= Beginning of Section =

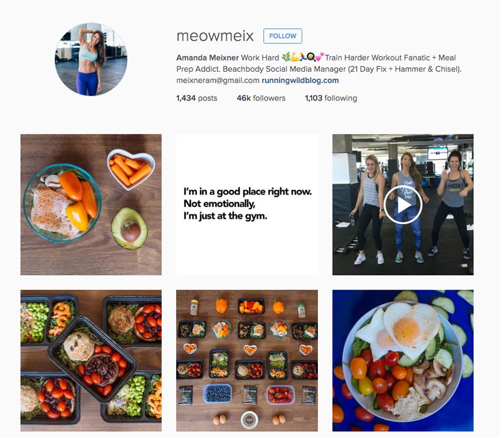Screen dimensions: 500x438
Task: Click the pink heart emoji in bio
Action: [x=319, y=57]
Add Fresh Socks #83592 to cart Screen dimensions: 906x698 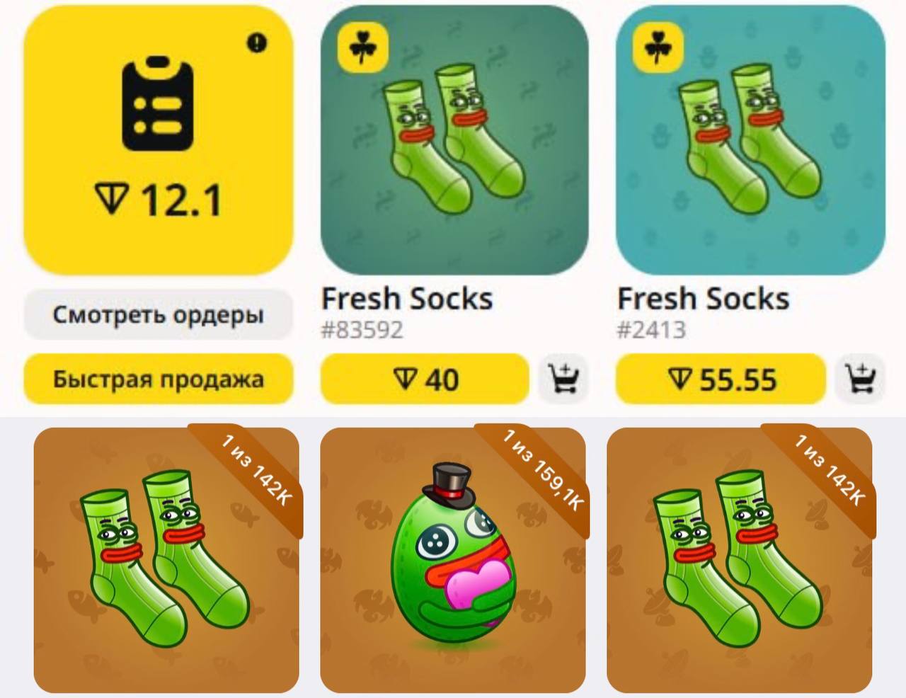(x=563, y=379)
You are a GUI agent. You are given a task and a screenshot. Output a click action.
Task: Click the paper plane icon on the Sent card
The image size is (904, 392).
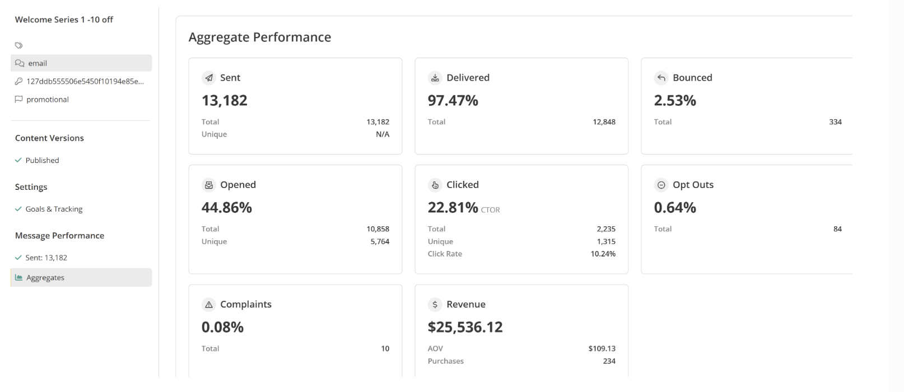[209, 78]
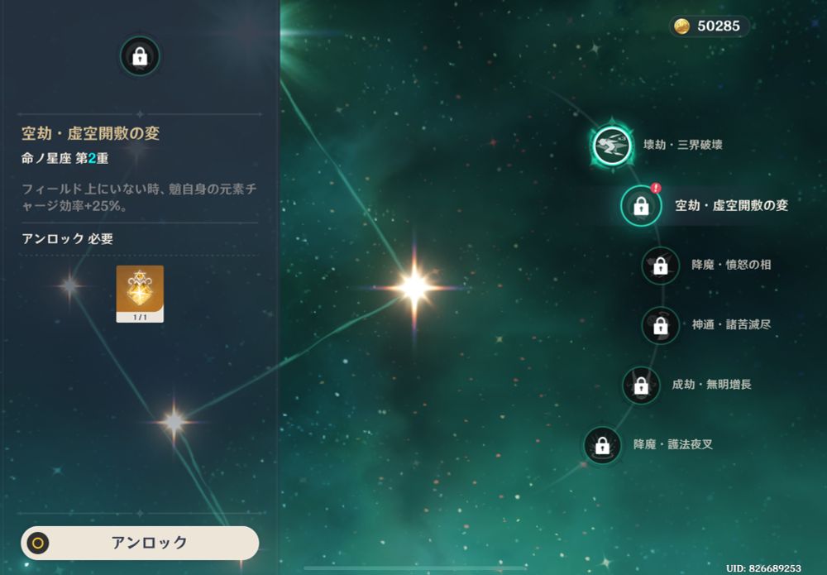This screenshot has width=827, height=575.
Task: Click the lock icon atop the detail panel
Action: tap(140, 56)
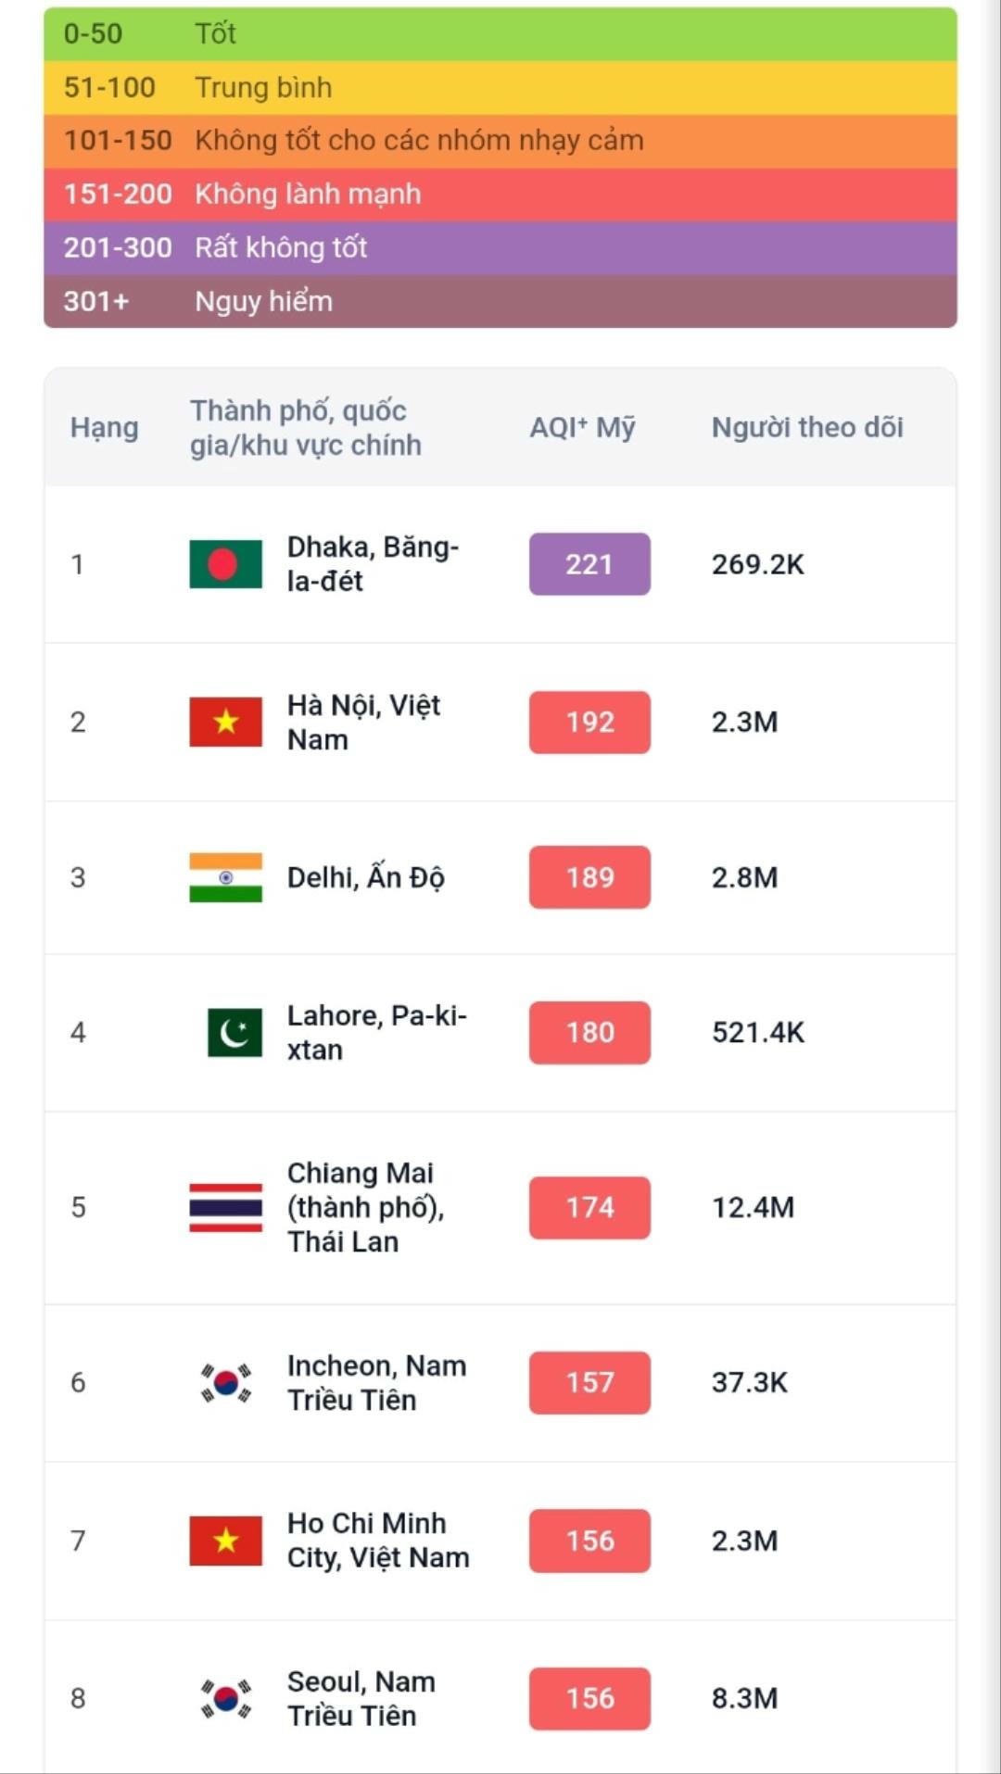The width and height of the screenshot is (1001, 1774).
Task: Click the purple 201-300 Rất không tốt legend row
Action: point(501,247)
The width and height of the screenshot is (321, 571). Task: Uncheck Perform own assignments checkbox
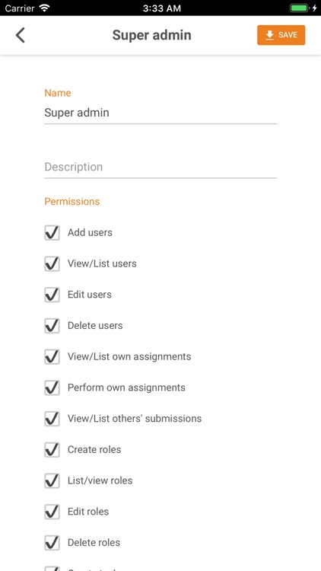[52, 388]
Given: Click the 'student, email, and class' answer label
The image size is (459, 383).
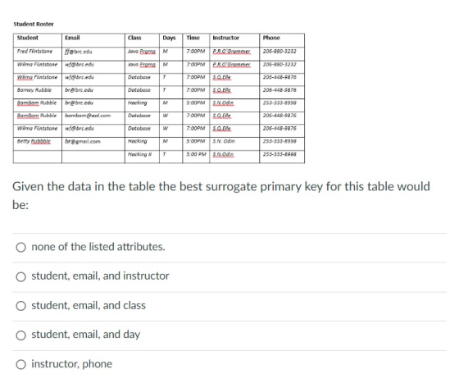Looking at the screenshot, I should pos(89,305).
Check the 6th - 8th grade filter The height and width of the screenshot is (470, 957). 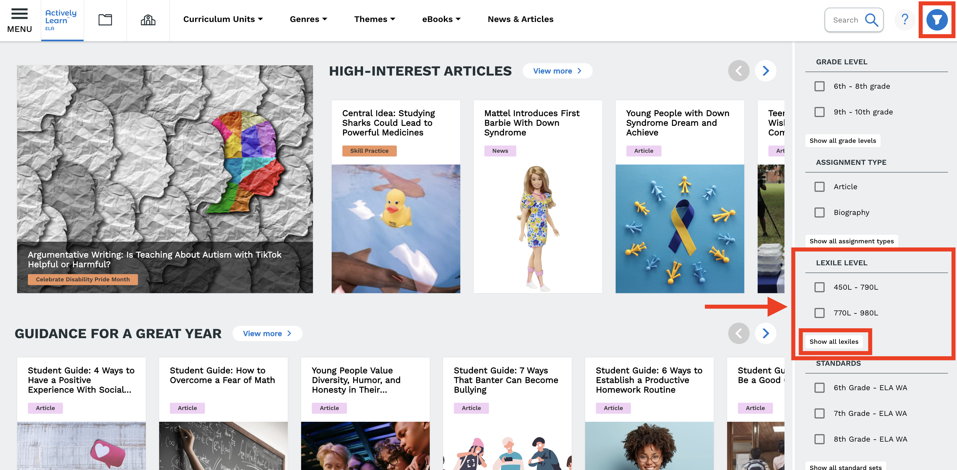pyautogui.click(x=819, y=86)
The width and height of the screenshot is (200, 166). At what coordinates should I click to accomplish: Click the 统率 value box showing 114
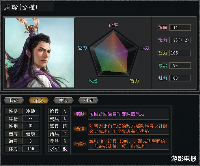[x=180, y=27]
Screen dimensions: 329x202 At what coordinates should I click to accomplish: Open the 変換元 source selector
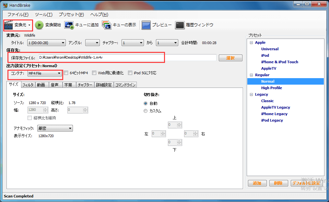coord(18,25)
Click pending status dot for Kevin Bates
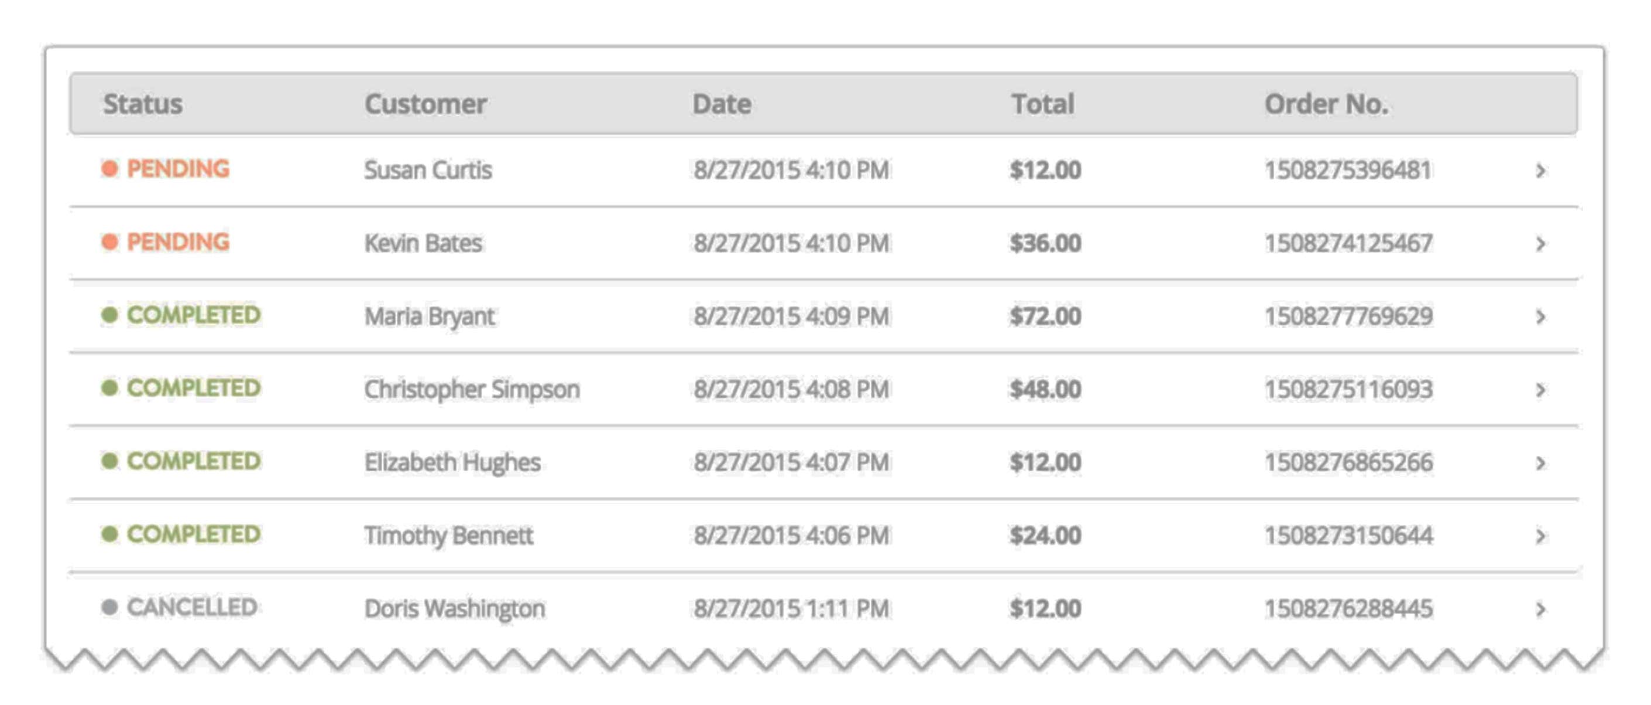The width and height of the screenshot is (1651, 705). [x=110, y=242]
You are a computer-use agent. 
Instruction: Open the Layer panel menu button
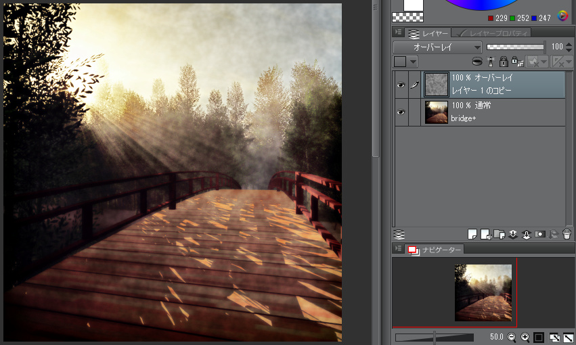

= End of Section =

### Assigned task
What you return should be the exact lines from the one containing "The width and height of the screenshot is (200, 166)." through the end of the listing above, both included, minus any pictures.

### Response
The width and height of the screenshot is (200, 166). At what coordinates should I click to accomplish: Click the 统率 value box showing 114
[x=180, y=27]
Screen dimensions: 329x202 At what coordinates should I click to accomplish: Open the 変換元 source selector
coord(18,25)
Click pending status dot for Kevin Bates
The width and height of the screenshot is (1651, 705). [x=110, y=242]
You are a computer-use agent. 
Instruction: Open the Layer panel menu button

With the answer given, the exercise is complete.